Today I found the most beautiful bird on our front landing. It was a small, frail-looking creature with delicate, powder-blue feathers on its head and wing, yellow on the breast and streaked with black and white. It was awake and standing but quite still, as if it were stunned from flying into the glass.
I knew I shouldn’t be picking up a bird and bringing it indoors, but I thought if I kept it safe from a marauding feline long enough for it to recover and fly away on its own, no harm done.
As I bent down to pick it up, a line from a book we read in 2nd-year Canadian Literature class came back to me: A bird in the house means a death in the house. I’m not superstitious, so the thought was only fleeting, and besides: that was something else. The character in the Margaret Laurence story says an errant bird flying into an open window is a bad omen. This isn’t the same thing. I’m bringing it inside. It’s my decision.
I cupped it gently and shouldered the door open, noticing how still the bird was. It wasn’t even twitching. I wondered what kind it was, too. Later K. told me it was a Blaumeise in German. So much more beautiful a name than blue tit, don’t you think?
Once upstairs and inside, I set it on the kitchen table and picked at a piece of bread to make some crumbs to lay before it. Thinking it might be a good idea to close the sliding door to the kitchen just in case, I turned around to do so and in that very moment the bird for the first time came to life, fluttering around in circles and landing atop the shelving above the counter opposite the oven.
So I stood on a chair and climbed up onto the counter with some more breadcrumbs, but just as I reached up to lay them at its feet it flew away again, this time to a far top corner of the kitchen. Because it was so high I could no longer see it, I went downstairs to fetch the stepladder, but when I returned, it was gone.
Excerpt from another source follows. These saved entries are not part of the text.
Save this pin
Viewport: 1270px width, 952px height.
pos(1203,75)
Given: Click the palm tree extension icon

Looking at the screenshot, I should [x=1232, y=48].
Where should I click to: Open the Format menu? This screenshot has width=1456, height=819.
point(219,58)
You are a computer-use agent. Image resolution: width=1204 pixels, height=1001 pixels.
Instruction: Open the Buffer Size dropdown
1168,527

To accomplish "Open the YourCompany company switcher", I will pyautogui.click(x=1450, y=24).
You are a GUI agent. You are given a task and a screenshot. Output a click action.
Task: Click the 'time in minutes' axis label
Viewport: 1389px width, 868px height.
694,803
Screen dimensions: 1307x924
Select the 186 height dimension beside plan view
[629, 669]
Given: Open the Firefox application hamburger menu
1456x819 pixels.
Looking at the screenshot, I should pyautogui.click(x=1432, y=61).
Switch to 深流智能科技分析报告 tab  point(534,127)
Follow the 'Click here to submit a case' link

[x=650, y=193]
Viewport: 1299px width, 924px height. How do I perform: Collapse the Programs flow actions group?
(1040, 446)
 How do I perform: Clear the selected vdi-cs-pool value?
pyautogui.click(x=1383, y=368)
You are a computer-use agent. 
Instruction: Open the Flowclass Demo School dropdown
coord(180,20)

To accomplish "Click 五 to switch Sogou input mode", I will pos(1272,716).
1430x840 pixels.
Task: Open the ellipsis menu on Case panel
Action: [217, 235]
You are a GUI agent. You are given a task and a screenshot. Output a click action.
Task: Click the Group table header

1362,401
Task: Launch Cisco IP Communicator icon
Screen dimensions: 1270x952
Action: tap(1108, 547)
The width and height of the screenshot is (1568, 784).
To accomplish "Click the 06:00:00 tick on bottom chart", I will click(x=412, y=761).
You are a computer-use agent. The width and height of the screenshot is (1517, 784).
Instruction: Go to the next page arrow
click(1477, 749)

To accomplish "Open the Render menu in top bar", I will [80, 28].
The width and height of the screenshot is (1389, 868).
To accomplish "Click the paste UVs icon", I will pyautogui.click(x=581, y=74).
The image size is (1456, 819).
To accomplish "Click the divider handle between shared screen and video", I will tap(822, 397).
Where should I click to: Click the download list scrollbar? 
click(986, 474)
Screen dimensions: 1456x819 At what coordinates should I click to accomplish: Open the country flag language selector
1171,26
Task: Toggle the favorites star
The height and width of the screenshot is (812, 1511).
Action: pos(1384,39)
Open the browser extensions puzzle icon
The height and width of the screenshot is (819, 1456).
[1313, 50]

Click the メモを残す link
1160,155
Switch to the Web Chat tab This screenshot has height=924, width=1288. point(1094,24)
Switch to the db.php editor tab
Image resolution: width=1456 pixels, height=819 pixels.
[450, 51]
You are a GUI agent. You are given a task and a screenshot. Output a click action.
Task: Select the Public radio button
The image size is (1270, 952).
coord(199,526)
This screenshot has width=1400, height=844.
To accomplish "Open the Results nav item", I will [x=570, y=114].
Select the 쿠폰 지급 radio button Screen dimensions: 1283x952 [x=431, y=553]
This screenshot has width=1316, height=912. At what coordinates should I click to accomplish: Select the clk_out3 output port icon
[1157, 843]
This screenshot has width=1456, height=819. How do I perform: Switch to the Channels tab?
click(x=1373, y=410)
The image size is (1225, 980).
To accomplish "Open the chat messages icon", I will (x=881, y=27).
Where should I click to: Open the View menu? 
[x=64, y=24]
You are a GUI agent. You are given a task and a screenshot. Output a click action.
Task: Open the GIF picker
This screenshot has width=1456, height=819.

Or so I thought. Because as I was setting up the ladder I thought I heard a rustling sound from behind the built-in cabinets just to the left of the fridge. Damn. Somehow the bird had flown into a space about a foot wide and three inches deep reaching all the way down to the floor – perhaps the worst place in the house for it to go.
While angling a flashlight and mirror in an awkward attempt to find it I thought: this is the death in the house. That bird is going to die, trapped behind the shelving because there is no way to dismantle the built-in kitchen without tearing it apart.
I pulled away the flashing that runs along the bottom of the cabinets to try to find a way up behind the shelving from underneath, but the way was sealed shut. More fluttering and rustling from behind the shelves. Was it going to hurt itself?
Just as I was contemplating how long I should wait before hacking through the back of the shelving to free an escape route up he flew. He perched for a minute before flying off and hitting the window – probably for the second time within an hour – and then fell to the floor. I picked him up, opened the window and off he flew.
I won’t be bringing home any more birds anytime soon.